Berliner Szenen
: Ballerhain

Zehn Jahre später

Ich konnte mich nicht an die Widmung erinnern

Neulich hatte ich beruflich in Mallorca zu tun. Mein Arbeitsgebiet war auf die Zone des Ballermann beschränkt, wo ich noch nie gewesen bin. Jeden Tag führten mich meine Recherchen in die Megapark-Diskothek, wo leicht bekleidete Frauen auf Bierfässern tanzen, tätowierte Männer und Frauen Bier und Sangría in sich hineinschütten und die Putzfrauen kaum hinterherkommen, den Boden halbwegs sauber zu halten.
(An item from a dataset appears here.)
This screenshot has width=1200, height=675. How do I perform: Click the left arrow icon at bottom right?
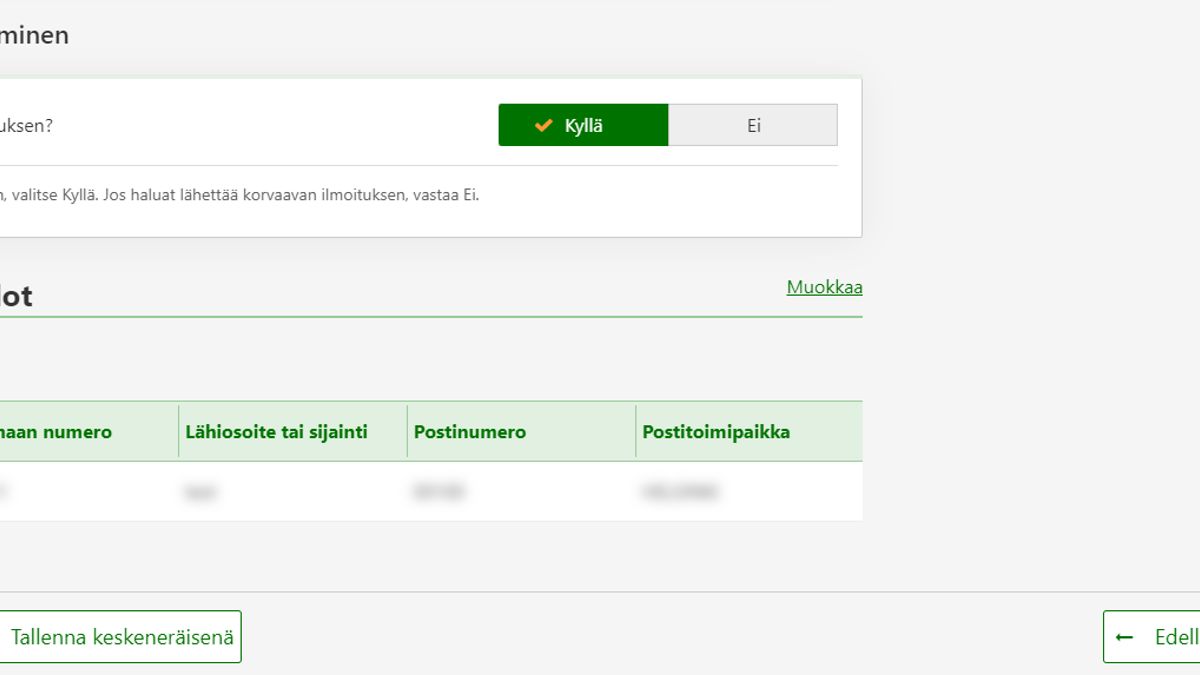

Ich kam ins Gespräch mit einer Blondine, etwas naiv, aber sympathisch, eine gebürtige Ungarin, die in Berlin lebt und davon träumt, eines Tages auch am Ballermann zu arbeiten.

Inmitten grölender und saufender Menschen kamen wir aufs Lesen zu sprechen. „Ich lese ja überhaupt nicht!“, sagte die Ungarin freimütig. „Aber ein Buch habe ich gelesen!“ Sie erzählte, dass sie sich nicht mehr an den Nachnamen des Autors erinnern könne. „Das Buch hieß ‚Mond über Berlin‘, und der Vorname der Autorin ist Barbara.“ Ich fiel fast vom Hocker. „Waaas? Ich bin Barbara, und das war mein erster Jugendroman!“ „Waaas?“, schrie die Ungarin zurück.

Nach und nach dämmerte uns, dass wir uns vor gut zehn Jahren schon einmal getroffen hatten, in einem Zeitungsladen in der Boxhagener Straße in Friedrichshain, wo ich meine Zigaretten kaufte und wo ihr damaliger Freund arbeitete. Die beiden hatten sich gestritten, und sie saß mit verheulten Augen an der Kasse neben ihm, sodass ich ihr am nächsten Tag ein Exemplar des Buchs mit einer Widmung geschenkt hatte. In dem Buch geht es um ein 14-jähriges Mädchen, das herauszufinden versucht, was es mit seinem Leben anfangen will. Ich konnte mich nicht erinnern, was für eine Widmung ich hineingeschrieben hatte. Aber ganz sicher stand da nicht, dass sie ihr Glück in Mallorca am Ballermann suchen solle.